▶ _Exercise goal_: Return exactly the final stretch of the records below, opening with the line that contains "Where should I click to: Select" and closing with the last line.

▶ _Stored data entries_:
>>>>

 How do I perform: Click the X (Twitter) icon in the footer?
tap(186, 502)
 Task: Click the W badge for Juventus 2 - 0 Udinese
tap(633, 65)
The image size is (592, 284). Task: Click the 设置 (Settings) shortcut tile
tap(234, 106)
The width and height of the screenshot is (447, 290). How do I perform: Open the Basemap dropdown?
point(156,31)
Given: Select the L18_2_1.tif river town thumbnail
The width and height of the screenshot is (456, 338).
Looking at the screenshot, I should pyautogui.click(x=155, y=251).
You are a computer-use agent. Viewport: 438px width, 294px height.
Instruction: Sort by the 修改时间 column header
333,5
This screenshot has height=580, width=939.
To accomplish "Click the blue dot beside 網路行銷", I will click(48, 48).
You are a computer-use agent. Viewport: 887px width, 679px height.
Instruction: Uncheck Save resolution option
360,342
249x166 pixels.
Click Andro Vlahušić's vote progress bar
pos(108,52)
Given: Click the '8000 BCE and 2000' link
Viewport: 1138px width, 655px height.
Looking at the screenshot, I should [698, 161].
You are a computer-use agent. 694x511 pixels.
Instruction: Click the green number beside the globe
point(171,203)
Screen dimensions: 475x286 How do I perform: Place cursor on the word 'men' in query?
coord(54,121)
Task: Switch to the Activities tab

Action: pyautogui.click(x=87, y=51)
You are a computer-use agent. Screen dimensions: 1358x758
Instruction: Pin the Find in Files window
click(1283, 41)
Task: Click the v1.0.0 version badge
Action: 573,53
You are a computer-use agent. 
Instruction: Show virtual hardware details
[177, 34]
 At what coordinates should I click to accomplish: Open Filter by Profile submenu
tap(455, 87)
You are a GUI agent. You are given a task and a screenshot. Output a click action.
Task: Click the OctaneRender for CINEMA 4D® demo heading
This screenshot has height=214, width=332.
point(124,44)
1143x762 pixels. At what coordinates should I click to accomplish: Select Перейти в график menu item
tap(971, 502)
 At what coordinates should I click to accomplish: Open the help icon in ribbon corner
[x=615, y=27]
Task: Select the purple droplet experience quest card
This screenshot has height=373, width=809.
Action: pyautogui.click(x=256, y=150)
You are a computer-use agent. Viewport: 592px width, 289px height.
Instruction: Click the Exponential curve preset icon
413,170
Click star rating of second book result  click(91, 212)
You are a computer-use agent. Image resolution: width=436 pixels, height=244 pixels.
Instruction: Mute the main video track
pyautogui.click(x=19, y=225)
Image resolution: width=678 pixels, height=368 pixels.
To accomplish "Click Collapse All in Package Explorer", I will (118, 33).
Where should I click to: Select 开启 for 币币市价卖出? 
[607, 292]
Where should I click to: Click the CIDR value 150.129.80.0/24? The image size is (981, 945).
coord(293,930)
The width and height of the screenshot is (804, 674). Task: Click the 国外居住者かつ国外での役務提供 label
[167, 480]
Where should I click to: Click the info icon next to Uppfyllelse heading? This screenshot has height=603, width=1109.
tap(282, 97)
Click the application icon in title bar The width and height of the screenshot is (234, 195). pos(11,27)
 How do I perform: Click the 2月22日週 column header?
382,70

<<<<

▶ _Answer_:
Where should I click to: Select 开启 for 币币市价卖出? 
[607, 292]
Where should I click to: Click the CIDR value 150.129.80.0/24? The image size is (981, 945).
coord(293,930)
The width and height of the screenshot is (804, 674). Task: Click the 国外居住者かつ国外での役務提供 label
[167, 480]
Where should I click to: Click the info icon next to Uppfyllelse heading? This screenshot has height=603, width=1109.
tap(282, 97)
Click the application icon in title bar The width and height of the screenshot is (234, 195). pos(11,27)
 How do I perform: Click the 2月22日週 column header?
382,70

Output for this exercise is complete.